"Nymphomaniac 2" läuft in Kinos an
Kaum ein Film hat heuer bisher größere Diskussionen ausgelöst als Lars von Triers „Nymphomaniac“: das Portrait einer sexsüchtigen Frau mit Charlotte Gainsbourg und Stellan Skarsgard in den Hauptrollen. In die Kinos kommt der Film in zwei Teilen. Teil eins ist Ende Februar angelaufen, Teil zwei startet diese Woche.
8. April 2017, 21:58
Morgenjournal, 02.4.2014
Zu Beginn von Teil eins findet der Einzelgänger und Büchermensch Seligman eine Frau zusammengeschlagen in einem Hinterhof. Er nimmt sie zu sich in seine Wohnung und Joe beginnt aus ihrem Leben als sexsüchtige Femme Fatale zu erzählen. Seligman-Darsteller Stellan Skarsgard hat „Nymphomaniac“ als wilde Gedankenflut des Regisseurs beschrieben, als ob Lars von Trier sein Gehirn genommen und damit eine Leinwand bemalt hätte. Und bildhafter könnte man diesen Film kaum beschreiben.
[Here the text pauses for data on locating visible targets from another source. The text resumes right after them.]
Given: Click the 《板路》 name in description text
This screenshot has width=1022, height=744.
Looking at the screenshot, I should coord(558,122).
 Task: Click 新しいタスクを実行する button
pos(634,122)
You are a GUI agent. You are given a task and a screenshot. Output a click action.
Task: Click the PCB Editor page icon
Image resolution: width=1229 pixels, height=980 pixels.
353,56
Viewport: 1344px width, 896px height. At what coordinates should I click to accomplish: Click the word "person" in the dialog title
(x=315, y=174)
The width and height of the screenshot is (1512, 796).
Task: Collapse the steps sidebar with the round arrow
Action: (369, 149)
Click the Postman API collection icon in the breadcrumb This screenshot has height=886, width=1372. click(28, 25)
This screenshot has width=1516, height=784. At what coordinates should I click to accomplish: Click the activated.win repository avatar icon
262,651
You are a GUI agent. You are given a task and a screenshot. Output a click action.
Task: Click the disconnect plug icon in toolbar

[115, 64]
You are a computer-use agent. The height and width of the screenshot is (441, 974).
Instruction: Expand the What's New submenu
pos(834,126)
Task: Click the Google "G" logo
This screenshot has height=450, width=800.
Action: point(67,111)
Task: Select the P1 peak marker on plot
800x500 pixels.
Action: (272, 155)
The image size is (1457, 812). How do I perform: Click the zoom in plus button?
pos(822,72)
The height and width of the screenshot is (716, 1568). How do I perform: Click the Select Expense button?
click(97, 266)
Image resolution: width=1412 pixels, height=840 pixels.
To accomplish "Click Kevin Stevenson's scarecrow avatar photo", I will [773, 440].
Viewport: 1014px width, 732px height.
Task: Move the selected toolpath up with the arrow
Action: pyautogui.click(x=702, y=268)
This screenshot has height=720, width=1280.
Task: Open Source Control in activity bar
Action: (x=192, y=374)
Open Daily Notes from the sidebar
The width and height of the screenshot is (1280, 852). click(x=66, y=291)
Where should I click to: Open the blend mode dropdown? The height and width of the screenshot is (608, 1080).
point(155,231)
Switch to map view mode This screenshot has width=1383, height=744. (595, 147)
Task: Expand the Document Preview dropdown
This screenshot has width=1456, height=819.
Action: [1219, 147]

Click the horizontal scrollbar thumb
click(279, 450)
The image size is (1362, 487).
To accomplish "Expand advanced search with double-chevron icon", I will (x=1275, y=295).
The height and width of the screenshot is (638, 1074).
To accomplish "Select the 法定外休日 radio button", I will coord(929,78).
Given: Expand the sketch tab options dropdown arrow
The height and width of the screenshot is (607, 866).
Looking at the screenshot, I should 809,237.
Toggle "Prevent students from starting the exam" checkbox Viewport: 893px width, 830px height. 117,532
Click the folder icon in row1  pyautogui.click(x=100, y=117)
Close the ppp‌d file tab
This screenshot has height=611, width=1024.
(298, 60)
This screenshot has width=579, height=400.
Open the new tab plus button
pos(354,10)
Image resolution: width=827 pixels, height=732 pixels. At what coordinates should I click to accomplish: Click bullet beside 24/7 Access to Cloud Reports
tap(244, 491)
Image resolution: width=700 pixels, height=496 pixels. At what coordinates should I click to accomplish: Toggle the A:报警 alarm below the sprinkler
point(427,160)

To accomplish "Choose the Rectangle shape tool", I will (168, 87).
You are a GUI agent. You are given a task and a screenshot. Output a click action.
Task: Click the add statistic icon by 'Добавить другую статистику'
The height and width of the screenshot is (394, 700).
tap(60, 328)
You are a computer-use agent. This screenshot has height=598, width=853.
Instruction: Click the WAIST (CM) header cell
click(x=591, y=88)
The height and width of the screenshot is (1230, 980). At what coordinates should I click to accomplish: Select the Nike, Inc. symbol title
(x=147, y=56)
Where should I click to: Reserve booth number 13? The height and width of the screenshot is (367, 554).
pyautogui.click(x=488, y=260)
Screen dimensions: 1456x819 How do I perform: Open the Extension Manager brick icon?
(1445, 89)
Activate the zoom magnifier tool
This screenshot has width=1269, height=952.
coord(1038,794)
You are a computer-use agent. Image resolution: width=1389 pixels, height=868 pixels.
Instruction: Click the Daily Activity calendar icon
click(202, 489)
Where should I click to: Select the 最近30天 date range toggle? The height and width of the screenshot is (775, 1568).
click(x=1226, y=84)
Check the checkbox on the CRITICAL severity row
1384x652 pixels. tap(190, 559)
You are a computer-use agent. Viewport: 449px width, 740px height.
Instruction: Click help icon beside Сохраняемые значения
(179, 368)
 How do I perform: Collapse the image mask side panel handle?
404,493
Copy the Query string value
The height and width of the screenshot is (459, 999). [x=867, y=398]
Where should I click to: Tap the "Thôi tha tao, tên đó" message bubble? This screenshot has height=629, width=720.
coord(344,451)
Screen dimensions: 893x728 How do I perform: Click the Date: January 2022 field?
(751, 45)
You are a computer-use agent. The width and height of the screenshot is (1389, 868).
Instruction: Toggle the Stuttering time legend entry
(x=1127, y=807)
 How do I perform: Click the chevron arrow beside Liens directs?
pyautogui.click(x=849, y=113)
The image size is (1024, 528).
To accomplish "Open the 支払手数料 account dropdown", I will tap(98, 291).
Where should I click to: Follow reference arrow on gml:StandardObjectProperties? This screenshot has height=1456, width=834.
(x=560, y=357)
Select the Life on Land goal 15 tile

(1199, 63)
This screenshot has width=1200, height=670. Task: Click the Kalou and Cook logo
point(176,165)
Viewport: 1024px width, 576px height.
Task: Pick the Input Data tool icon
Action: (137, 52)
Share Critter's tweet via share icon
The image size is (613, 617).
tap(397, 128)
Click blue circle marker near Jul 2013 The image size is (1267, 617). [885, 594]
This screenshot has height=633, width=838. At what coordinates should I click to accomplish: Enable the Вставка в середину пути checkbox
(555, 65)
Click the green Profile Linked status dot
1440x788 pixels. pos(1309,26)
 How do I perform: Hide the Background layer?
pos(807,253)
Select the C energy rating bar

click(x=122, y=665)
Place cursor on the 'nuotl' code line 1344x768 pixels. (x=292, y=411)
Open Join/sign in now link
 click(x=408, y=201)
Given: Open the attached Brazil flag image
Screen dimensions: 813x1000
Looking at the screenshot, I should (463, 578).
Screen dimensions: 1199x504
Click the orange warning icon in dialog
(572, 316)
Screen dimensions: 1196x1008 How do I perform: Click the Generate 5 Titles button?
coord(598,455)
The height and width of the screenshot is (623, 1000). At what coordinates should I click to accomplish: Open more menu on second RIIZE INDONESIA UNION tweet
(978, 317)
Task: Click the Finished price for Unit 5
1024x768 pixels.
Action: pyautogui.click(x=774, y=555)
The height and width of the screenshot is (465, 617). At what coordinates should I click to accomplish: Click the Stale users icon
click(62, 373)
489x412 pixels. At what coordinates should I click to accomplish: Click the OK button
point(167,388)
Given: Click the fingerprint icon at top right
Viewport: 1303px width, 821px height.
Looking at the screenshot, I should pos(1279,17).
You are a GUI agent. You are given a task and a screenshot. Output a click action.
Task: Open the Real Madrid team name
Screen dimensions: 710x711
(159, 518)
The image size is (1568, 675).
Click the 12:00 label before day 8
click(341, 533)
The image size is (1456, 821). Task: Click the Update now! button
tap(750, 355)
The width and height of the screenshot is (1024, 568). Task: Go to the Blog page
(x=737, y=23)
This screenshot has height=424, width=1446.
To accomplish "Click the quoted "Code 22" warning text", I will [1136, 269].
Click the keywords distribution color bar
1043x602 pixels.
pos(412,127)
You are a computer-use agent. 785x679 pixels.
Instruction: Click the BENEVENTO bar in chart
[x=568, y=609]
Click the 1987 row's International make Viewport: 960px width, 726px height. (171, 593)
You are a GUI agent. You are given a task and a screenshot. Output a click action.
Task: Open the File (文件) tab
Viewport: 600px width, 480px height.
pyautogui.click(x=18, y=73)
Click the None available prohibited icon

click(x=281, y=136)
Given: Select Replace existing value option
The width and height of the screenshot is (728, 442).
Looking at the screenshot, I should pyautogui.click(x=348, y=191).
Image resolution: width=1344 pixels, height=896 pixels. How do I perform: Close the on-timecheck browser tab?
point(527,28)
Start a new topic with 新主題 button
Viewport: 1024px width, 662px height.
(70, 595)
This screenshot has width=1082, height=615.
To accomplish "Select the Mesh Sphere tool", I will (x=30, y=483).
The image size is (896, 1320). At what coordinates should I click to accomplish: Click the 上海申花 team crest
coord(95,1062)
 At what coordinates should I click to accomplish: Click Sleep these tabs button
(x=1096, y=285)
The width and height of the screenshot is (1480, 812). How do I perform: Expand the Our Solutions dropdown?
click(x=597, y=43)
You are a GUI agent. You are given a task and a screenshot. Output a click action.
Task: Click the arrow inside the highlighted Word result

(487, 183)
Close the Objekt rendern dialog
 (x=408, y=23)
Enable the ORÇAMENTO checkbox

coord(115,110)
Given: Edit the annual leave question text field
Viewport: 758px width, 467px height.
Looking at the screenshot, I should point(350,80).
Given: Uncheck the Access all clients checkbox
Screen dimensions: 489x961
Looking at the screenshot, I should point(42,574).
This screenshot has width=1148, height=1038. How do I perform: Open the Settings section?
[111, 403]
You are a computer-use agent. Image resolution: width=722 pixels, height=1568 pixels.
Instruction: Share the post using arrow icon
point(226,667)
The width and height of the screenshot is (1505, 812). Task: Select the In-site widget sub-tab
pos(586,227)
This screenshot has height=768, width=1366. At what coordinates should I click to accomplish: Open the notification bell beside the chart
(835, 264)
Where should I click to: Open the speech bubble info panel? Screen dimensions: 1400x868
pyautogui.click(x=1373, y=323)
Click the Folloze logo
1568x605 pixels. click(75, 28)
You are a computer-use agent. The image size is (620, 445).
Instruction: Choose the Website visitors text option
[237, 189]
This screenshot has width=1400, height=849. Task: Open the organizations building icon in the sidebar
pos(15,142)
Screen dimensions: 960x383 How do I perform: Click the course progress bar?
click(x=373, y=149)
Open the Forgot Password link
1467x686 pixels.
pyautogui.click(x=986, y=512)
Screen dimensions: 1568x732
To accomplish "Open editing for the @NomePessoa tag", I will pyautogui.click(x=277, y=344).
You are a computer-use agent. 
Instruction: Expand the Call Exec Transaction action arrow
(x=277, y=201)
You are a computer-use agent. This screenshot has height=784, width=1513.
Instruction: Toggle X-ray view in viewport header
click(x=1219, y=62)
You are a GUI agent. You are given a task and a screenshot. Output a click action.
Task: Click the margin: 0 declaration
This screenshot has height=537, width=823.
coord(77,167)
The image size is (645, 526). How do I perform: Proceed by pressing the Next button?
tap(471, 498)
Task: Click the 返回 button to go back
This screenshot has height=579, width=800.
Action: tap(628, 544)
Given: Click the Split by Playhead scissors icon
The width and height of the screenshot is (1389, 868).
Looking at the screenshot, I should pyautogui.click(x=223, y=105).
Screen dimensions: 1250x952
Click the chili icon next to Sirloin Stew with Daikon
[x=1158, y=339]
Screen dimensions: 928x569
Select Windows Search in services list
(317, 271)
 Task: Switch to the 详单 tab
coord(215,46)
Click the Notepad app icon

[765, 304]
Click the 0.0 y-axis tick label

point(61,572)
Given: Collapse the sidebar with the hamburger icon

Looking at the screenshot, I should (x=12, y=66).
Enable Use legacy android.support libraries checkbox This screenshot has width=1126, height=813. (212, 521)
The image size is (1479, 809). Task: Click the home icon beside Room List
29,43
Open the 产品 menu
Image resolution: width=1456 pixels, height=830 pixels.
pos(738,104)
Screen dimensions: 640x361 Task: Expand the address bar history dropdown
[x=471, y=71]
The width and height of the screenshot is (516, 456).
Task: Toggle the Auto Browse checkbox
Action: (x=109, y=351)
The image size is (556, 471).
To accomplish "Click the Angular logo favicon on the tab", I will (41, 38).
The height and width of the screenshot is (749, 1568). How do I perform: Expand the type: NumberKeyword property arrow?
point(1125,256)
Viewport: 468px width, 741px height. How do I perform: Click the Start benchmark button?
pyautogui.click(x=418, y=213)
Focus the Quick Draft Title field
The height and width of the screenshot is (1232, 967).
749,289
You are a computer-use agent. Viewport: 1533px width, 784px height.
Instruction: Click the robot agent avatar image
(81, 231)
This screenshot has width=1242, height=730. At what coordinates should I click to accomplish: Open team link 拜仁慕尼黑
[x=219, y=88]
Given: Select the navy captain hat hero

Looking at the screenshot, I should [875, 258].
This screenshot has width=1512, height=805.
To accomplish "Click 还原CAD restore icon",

Lars von Trier verpackt die sexuellen Erfahrungen seiner Protagonistin, ihre Erinnerungen daran in formal immer wieder variierende Szenen. Er spielt mit unterschiedlichen Bildformaten, mit der Farbgebung und inszeniert jede Erinnerung entsprechend der Gefühlswelt seiner Protagonistin. Eine Stilisierung die es ihm erlaubt, in der Radikalität der Bilder und Inhalte immer weiter zu gehen.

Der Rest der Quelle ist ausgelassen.